Aleksandr Vasilyevich Kolchak (born Nov. 4 [Nov. 16, New Style], 1874, St. Petersburg, Russia—died Feb. 7, 1920, Irkutsk, Siberia) was an Arctic explorer and naval officer, who was recognized in 1919–20 by the “Whites” as supreme ruler of Russia; after his overthrow he was put to death by the Bolsheviks.
At the outbreak of World War I, Kolchak was flag captain of the Baltic fleet. By August 1916, as a vice admiral, he was commanding the fleet in the Black Sea. In June 1917, after the February revolution, he resigned under pressure and went to the United States. Next he tried, unsuccessfully, to coordinate White Russian forces in Manchuria. In October 1918 he went to Omsk, where he became war minister in the non-Bolshevik government. On Nov. 18, 1918, a military coup d’état at Omsk brought him absolute power there.

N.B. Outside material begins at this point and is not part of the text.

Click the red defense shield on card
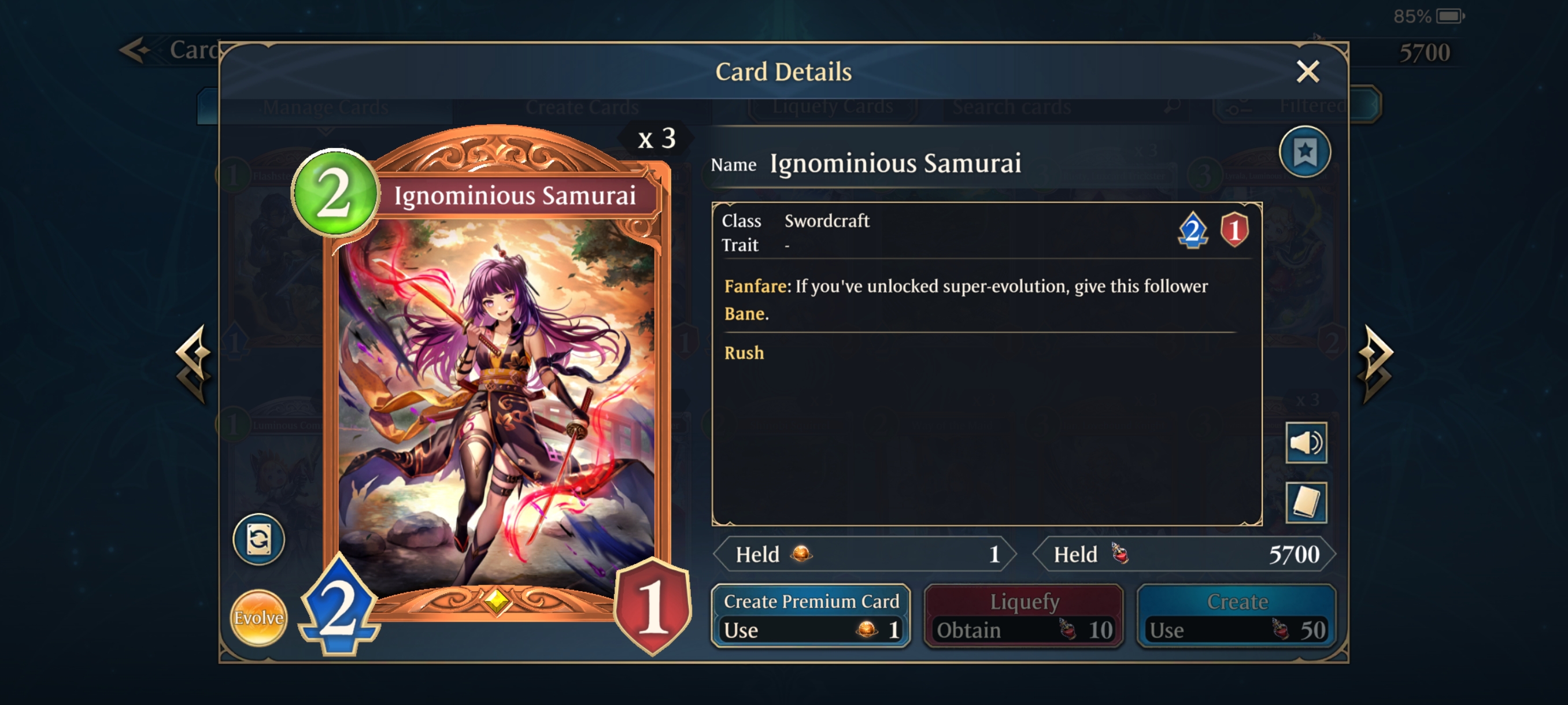The height and width of the screenshot is (705, 1568). click(x=653, y=606)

His armies, though at first successful, eventually were routed. When Omsk fell to the Red Army on Nov. 14, 1919, Kolchak transferred his headquarters to Irkutsk, but on Jan. 4, 1920, he was forced to resign when a Socialist Revolutionary–Menshevik group seized power in that city. He placed himself under Allied protection, but the Czechs handed him over to the Irkutsk authorities, from whom he was taken by the Bolsheviks. He was summarily executed and his body thrown into the Angara River.